=== Your task ===
Count the lines of the records below that contain the string "Natrag", treating uppercase and lowercase as distinct, and give only the number.

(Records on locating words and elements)
● ● ● ● ● ● ●

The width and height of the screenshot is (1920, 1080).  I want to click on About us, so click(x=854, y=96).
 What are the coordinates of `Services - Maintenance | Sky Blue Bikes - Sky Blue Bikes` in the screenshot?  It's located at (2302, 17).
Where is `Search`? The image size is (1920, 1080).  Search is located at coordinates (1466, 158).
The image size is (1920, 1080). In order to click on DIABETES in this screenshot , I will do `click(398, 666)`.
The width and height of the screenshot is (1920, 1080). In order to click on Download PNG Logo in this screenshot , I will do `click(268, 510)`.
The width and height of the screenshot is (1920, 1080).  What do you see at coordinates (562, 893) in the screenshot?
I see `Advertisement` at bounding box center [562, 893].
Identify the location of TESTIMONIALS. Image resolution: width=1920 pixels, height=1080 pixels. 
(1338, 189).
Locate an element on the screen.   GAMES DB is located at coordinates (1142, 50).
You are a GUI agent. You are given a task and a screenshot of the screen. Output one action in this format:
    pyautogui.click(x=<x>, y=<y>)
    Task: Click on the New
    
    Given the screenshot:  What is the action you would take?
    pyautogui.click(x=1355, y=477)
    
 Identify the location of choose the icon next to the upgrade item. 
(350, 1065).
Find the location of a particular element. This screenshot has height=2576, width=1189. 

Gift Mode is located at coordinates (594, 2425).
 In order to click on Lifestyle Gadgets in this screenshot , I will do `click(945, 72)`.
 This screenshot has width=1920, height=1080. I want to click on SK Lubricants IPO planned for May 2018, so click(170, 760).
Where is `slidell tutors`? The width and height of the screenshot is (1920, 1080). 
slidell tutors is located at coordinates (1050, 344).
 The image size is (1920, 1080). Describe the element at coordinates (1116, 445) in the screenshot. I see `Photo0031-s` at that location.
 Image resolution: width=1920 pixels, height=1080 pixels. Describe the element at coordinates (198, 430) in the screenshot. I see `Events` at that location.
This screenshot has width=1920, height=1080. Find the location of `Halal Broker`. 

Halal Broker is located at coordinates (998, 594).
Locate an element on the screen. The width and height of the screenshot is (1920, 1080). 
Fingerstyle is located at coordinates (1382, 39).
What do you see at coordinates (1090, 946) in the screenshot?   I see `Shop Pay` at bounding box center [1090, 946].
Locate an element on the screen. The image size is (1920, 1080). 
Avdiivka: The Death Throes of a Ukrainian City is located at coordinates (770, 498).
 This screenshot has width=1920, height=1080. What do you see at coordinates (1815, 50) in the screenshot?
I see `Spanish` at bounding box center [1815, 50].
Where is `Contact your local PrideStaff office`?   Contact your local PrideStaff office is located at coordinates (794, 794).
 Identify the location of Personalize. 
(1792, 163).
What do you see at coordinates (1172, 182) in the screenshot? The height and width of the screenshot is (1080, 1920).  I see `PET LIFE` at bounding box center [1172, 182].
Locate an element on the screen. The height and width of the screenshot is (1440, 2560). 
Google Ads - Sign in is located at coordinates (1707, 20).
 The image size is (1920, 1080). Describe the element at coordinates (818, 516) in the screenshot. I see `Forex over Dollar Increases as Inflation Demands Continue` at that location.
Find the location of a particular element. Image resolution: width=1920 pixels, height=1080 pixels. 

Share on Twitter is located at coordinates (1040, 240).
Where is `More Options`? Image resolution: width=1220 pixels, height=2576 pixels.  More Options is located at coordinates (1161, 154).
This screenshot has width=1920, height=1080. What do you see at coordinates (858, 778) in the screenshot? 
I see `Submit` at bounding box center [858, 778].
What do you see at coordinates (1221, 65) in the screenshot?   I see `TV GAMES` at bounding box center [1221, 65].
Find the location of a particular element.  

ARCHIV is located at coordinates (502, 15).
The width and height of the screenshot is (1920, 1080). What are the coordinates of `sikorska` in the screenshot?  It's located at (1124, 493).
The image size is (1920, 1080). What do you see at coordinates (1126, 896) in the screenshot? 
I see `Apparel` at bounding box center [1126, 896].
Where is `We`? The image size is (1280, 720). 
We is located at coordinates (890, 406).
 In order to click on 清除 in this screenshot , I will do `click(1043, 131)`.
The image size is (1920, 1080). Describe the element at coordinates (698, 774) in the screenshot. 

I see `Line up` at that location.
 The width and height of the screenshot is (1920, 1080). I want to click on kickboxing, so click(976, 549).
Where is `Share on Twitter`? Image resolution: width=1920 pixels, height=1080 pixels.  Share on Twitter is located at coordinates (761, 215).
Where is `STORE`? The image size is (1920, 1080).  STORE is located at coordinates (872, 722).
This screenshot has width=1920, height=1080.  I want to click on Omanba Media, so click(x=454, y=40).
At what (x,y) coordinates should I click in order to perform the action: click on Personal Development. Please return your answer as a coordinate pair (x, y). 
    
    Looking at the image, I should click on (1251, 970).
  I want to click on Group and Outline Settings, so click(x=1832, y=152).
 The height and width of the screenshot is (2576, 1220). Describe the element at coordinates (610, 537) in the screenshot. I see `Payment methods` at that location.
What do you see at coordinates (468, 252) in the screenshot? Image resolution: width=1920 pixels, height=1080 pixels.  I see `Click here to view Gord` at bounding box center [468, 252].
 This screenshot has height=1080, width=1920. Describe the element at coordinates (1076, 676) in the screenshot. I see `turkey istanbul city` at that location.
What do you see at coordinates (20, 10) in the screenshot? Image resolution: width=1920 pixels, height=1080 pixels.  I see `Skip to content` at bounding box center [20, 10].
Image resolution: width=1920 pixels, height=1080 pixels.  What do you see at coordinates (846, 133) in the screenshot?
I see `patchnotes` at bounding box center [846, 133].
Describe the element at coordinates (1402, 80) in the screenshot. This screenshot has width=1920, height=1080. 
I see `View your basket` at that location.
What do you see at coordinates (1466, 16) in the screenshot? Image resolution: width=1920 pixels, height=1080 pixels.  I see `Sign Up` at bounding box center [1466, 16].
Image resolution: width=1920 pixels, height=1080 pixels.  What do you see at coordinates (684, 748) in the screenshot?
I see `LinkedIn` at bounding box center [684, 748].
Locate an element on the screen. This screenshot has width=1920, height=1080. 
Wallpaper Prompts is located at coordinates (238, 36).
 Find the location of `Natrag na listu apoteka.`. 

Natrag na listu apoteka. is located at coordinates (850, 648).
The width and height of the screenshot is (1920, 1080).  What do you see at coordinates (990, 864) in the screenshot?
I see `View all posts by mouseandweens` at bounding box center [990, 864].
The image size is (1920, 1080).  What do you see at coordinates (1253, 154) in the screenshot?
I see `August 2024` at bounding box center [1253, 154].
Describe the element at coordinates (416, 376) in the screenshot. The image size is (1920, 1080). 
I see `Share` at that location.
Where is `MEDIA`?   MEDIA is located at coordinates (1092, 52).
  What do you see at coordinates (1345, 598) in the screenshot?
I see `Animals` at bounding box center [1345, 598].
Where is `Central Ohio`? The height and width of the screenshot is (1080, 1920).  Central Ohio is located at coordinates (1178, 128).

● ● ● ● ● ● ●

=== Expected answer ===
2